# [WHAT IS NEEDED]
Filter the data for lines with the word "will", then copy every line so identified.

Saved entries:

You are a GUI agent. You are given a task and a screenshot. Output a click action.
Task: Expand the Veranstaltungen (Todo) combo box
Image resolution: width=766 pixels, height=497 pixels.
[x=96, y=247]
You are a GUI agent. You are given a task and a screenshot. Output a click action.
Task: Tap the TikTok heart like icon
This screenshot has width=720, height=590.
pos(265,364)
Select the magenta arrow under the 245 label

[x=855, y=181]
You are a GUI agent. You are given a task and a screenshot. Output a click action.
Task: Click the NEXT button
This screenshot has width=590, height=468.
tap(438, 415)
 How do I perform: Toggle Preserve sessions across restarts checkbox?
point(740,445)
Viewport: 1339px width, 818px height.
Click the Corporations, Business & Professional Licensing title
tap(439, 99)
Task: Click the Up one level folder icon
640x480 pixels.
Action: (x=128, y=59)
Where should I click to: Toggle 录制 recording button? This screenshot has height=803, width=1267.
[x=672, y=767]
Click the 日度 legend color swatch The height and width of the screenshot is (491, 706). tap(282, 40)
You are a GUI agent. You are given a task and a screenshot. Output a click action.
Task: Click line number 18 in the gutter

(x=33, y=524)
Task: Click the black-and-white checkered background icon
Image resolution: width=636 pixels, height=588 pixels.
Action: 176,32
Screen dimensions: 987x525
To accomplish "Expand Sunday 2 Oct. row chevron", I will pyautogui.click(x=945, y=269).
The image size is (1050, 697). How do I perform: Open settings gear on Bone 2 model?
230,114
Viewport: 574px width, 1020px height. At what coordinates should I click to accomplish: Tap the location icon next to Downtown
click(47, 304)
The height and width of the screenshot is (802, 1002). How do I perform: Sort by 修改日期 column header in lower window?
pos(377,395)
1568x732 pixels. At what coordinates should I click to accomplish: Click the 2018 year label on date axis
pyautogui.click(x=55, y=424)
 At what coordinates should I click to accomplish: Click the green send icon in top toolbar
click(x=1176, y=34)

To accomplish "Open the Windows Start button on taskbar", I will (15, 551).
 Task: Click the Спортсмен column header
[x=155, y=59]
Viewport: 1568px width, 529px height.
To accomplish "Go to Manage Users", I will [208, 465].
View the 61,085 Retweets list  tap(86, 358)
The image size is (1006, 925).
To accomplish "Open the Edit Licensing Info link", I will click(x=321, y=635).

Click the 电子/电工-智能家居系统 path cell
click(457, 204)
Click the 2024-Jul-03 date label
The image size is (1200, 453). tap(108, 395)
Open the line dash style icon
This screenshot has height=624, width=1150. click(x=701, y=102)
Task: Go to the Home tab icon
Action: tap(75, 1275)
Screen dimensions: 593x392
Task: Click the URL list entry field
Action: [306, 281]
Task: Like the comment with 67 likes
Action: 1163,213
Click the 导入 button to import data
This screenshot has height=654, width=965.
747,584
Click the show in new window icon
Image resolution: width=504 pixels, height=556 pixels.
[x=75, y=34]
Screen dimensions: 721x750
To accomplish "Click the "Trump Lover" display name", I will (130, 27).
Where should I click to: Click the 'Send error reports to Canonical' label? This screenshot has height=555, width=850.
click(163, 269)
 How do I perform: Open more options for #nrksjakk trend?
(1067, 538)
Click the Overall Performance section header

# [SOLUTION TO THIS EXERCISE]
To accomplish "Expand Sunday 2 Oct. row chevron", I will pyautogui.click(x=945, y=269).
To accomplish "Open the Windows Start button on taskbar", I will (15, 551).
To accomplish "Go to Manage Users", I will [208, 465].
To accomplish "Open the Edit Licensing Info link", I will click(x=321, y=635).
To accomplish "Click the "Trump Lover" display name", I will (130, 27).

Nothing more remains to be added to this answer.